Ocorrida a morte, naturalmente o
sentimento geral foi de tristeza. Mas apareceram manifestações de regozijo,
agressivas, inteiramente estranhas a um comportamento civilizado.
Pergunta-se: que tem levado parcelas de nossa
população a terem atitudes tão desastradas?
O velho Marx dizia que “as circunstâncias fazem os
homens tanto quanto os homens fazem as circunstâncias” (A Ideologia
Alemã). O grande pensador nos ensinou que foi através do trabalho que
o homem se humanizou, distanciando-se de sua animalidade e desenvolvendo
uma série de faculdades novas, chamadas humanas. Ele transforma sua natureza em
natureza humanizada.
Entretanto, as circunstâncias do capitalismo – a
busca desenfreada do lucro, a competição, a exploração do trabalho alheio –
contribuem para desenvolver o espírito de competição, o individualismo que
coloca como pressuposto da vitória a derrota do outro. Se uma situação deste
tipo se conjuga com uma pregação de ódio, de vingança, de agressividade, de
desrespeito ao próximo; se há um incentivo a métodos desleais de relações humanas,
em que se define primeiro o “criminoso” a ser extirpado e depois vai-se atrás
do “crime”; se humilhar é expediente necessário para se conseguir uma vitória
política, se é assim que as coisas funcionam, então crescem bastante os fatores
da desumanização, da incivilidade e da barbárie. Episódios canhestros que
vieram à tona durante a agonia de D. Marisa mostram já estar presente entre nós
gente desumanizada.
A luta por superar o capitalismo, ou pelo menos,
seus traços “selvagens”, relaciona-se com o objetivo da humanização do cidadão.
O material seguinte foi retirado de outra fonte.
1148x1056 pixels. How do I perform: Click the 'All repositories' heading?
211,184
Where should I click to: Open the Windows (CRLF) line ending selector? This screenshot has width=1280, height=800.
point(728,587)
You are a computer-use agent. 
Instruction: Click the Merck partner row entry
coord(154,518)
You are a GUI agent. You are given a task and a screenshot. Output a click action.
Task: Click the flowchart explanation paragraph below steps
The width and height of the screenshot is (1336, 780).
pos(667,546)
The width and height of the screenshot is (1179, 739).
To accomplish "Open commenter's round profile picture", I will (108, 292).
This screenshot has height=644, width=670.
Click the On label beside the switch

Como essa luta é de longo prazo, faz-se necessário, para ir-se humanizando a
pessoa, adotar e incentivar meios humanizadores entre os quais, para ficarmos
em indicações do próprio Marx “comer, beber, comprar livros, ir ao teatro ou ao
baile, ao bar, pensar, amar, teorizar, cantar, pintar, poetar, etc.”.
A defesa de nossas opiniões e a luta por nossos
objetivos demandam firmeza e inteligência, não estupidez e desumanidade. A
cultura do ódio, esta sim deve ser repelida e extirpada de nosso meio.
Fica aqui a nossa mensagem de respeito, de
admiração e de saudade pela morte de D. Marisa Letícia, que pagou em vida e na
morte pela bestialidade da cultura do ódio.
Haroldo Lima é membro da Comissão Política
Nacional do Comitê Central do Partido Comunista do Brasil.